» Problem
Through the last line of the material below, starting at the line with "This screenshot has height=701, width=1000.", return every line exactly and only those.

┌──

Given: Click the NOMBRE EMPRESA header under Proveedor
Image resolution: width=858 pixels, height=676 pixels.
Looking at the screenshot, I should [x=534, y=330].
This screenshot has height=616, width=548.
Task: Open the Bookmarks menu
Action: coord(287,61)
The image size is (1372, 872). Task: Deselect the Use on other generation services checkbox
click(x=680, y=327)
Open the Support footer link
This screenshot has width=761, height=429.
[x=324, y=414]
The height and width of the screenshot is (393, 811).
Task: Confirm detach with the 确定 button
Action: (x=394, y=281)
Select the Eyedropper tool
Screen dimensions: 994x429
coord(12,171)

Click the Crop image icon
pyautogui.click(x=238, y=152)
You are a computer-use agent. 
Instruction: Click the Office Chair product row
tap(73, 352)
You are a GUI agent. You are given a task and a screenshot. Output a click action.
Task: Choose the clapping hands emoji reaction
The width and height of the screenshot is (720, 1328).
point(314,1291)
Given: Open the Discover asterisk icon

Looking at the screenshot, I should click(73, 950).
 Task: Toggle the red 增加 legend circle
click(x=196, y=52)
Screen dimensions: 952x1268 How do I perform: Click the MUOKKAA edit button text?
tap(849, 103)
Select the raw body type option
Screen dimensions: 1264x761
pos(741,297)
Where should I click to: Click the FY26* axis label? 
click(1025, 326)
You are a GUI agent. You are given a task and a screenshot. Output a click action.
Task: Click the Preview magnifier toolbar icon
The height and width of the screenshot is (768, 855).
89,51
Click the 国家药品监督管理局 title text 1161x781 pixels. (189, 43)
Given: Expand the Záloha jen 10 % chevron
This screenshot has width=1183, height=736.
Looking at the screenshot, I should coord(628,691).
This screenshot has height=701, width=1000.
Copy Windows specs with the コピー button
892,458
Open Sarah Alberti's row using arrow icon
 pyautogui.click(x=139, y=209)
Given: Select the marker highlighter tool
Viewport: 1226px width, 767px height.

└──

» Solution
This screenshot has height=701, width=1000.
Copy Windows specs with the コピー button
892,458
Open Sarah Alberti's row using arrow icon
 pyautogui.click(x=139, y=209)
Given: Select the marker highlighter tool
Viewport: 1226px width, 767px height.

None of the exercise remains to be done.